How Long Does It Take To Heal A Broken Heart?
Putting down an absolute time frame for something as subjective as learning how to heal a broken heart and move on would be futile. At the end of the day, we all process our emotions differently and take different amounts of time to learn what we need to. With that being said, as Kavita pointed out, it might end up taking anywhere between six months to a year or longer, if need be and as each individual case may be. However, it’s not the time frame that Kavita wishes to focus on. Rather, she tells us how we should view the entire process of recovery in the first place. “Treat your recovery as a makeover factory, not as a garage you dump your problems in so you can forget about them.

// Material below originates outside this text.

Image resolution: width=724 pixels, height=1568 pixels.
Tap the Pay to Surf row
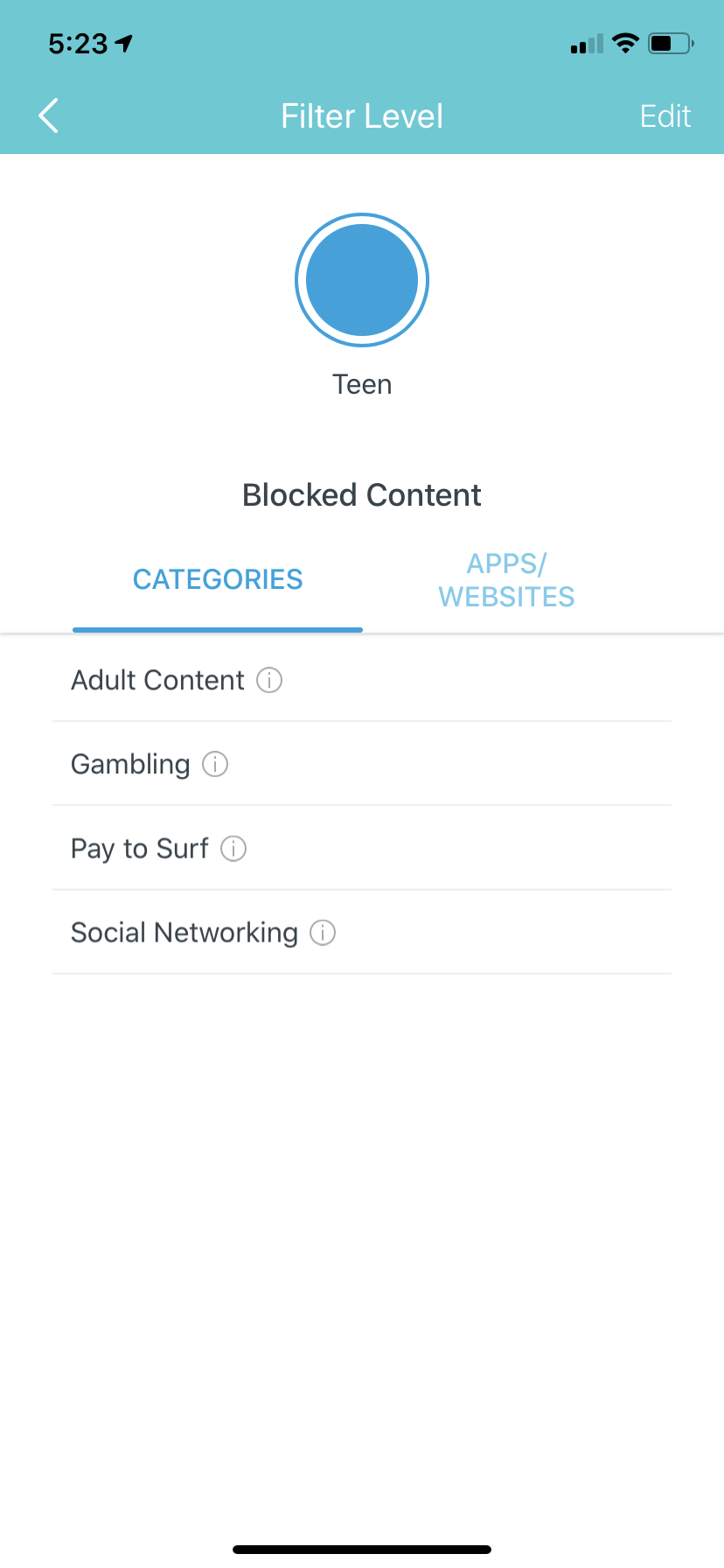tap(140, 848)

Spend some time finding and rediscovering finding yourself. Join a course, pursue a hobby, get back to your old hobbies.” “At the end of the day, you have to embrace the new life waiting for you. Thinking things like ‘I can’t live without that person’ or ‘I don’t have a life without her/him’ are all manifestations of attachment, not love.” “Love doesn’t need a relationship; it can be cultivated without one as well. The day you realize that you don’t need a relationship to care for someone and bless them on their way, your grudges will fade.” Figuring out how to heal a broken heart seems impossible when you go it alone. Try to remind yourself that you have help around you, in the form of loved ones who truly care. We hope the 15 tips we laid out will help put you back on your journey towards self-discovery again.